[Stored records]

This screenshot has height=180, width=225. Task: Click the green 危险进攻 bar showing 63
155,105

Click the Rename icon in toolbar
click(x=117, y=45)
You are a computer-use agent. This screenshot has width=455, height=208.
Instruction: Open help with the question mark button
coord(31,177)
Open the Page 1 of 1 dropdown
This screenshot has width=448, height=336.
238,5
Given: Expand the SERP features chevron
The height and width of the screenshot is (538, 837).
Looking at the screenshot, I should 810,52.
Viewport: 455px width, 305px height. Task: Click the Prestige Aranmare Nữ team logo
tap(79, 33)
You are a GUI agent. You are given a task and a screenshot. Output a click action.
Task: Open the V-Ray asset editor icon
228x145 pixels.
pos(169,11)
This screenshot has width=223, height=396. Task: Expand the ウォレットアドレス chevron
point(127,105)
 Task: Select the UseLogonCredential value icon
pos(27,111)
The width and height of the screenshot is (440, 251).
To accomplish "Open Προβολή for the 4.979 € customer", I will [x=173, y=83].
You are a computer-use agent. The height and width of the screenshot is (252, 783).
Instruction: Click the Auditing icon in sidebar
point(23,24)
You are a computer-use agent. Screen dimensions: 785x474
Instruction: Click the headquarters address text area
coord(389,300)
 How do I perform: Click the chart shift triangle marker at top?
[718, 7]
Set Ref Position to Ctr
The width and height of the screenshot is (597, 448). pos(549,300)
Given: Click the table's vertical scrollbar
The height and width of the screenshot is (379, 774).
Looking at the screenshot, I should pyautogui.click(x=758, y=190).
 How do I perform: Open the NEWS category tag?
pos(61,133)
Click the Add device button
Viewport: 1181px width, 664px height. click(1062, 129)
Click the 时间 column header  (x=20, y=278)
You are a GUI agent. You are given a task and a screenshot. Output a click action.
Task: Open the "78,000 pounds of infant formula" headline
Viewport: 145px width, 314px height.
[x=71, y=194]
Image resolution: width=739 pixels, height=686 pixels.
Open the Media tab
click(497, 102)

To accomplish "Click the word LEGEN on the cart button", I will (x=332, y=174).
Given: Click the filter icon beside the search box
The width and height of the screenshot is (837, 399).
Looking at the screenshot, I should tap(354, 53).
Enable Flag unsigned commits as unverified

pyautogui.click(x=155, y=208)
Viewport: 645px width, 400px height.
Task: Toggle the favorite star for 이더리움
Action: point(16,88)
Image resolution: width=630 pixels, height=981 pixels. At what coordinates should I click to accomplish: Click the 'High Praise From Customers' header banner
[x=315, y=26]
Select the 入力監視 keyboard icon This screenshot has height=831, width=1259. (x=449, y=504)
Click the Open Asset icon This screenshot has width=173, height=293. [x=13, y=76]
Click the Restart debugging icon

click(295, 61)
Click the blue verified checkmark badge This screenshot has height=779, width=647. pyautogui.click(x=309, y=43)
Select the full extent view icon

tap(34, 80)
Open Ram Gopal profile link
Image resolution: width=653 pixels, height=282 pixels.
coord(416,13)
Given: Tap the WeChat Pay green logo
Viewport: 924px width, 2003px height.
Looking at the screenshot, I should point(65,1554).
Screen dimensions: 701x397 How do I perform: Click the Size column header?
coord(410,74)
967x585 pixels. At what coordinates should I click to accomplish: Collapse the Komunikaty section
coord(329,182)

[ACTIVITY] The data above should be copied exactly, with no line omitted.

[ANSWER TO THIS EXERCISE]
This screenshot has height=180, width=225. Task: Click the green 危险进攻 bar showing 63
155,105

Click the Rename icon in toolbar
click(x=117, y=45)
You are a computer-use agent. This screenshot has width=455, height=208.
Instruction: Open help with the question mark button
coord(31,177)
Open the Page 1 of 1 dropdown
This screenshot has width=448, height=336.
238,5
Given: Expand the SERP features chevron
The height and width of the screenshot is (538, 837).
Looking at the screenshot, I should 810,52.
Viewport: 455px width, 305px height. Task: Click the Prestige Aranmare Nữ team logo
tap(79, 33)
You are a GUI agent. You are given a task and a screenshot. Output a click action.
Task: Open the V-Ray asset editor icon
228x145 pixels.
pos(169,11)
This screenshot has width=223, height=396. Task: Expand the ウォレットアドレス chevron
point(127,105)
 Task: Select the UseLogonCredential value icon
pos(27,111)
The width and height of the screenshot is (440, 251).
To accomplish "Open Προβολή for the 4.979 € customer", I will [x=173, y=83].
You are a computer-use agent. The height and width of the screenshot is (252, 783).
Instruction: Click the Auditing icon in sidebar
point(23,24)
You are a computer-use agent. Screen dimensions: 785x474
Instruction: Click the headquarters address text area
coord(389,300)
 How do I perform: Click the chart shift triangle marker at top?
[718, 7]
Set Ref Position to Ctr
The width and height of the screenshot is (597, 448). pos(549,300)
Given: Click the table's vertical scrollbar
The height and width of the screenshot is (379, 774).
Looking at the screenshot, I should pyautogui.click(x=758, y=190).
 How do I perform: Open the NEWS category tag?
pos(61,133)
Click the Add device button
Viewport: 1181px width, 664px height. click(1062, 129)
Click the 时间 column header  (x=20, y=278)
You are a GUI agent. You are given a task and a screenshot. Output a click action.
Task: Open the "78,000 pounds of infant formula" headline
Viewport: 145px width, 314px height.
[x=71, y=194]
Image resolution: width=739 pixels, height=686 pixels.
Open the Media tab
click(497, 102)

To accomplish "Click the word LEGEN on the cart button", I will (x=332, y=174).
Given: Click the filter icon beside the search box
The width and height of the screenshot is (837, 399).
Looking at the screenshot, I should tap(354, 53).
Enable Flag unsigned commits as unverified

pyautogui.click(x=155, y=208)
Viewport: 645px width, 400px height.
Task: Toggle the favorite star for 이더리움
Action: point(16,88)
Image resolution: width=630 pixels, height=981 pixels. At what coordinates should I click to accomplish: Click the 'High Praise From Customers' header banner
[x=315, y=26]
Select the 入力監視 keyboard icon This screenshot has height=831, width=1259. (x=449, y=504)
Click the Open Asset icon This screenshot has width=173, height=293. [x=13, y=76]
Click the Restart debugging icon

click(295, 61)
Click the blue verified checkmark badge This screenshot has height=779, width=647. pyautogui.click(x=309, y=43)
Select the full extent view icon

tap(34, 80)
Open Ram Gopal profile link
Image resolution: width=653 pixels, height=282 pixels.
coord(416,13)
Given: Tap the WeChat Pay green logo
Viewport: 924px width, 2003px height.
Looking at the screenshot, I should point(65,1554).
Screen dimensions: 701x397 How do I perform: Click the Size column header?
coord(410,74)
967x585 pixels. At what coordinates should I click to accomplish: Collapse the Komunikaty section
coord(329,182)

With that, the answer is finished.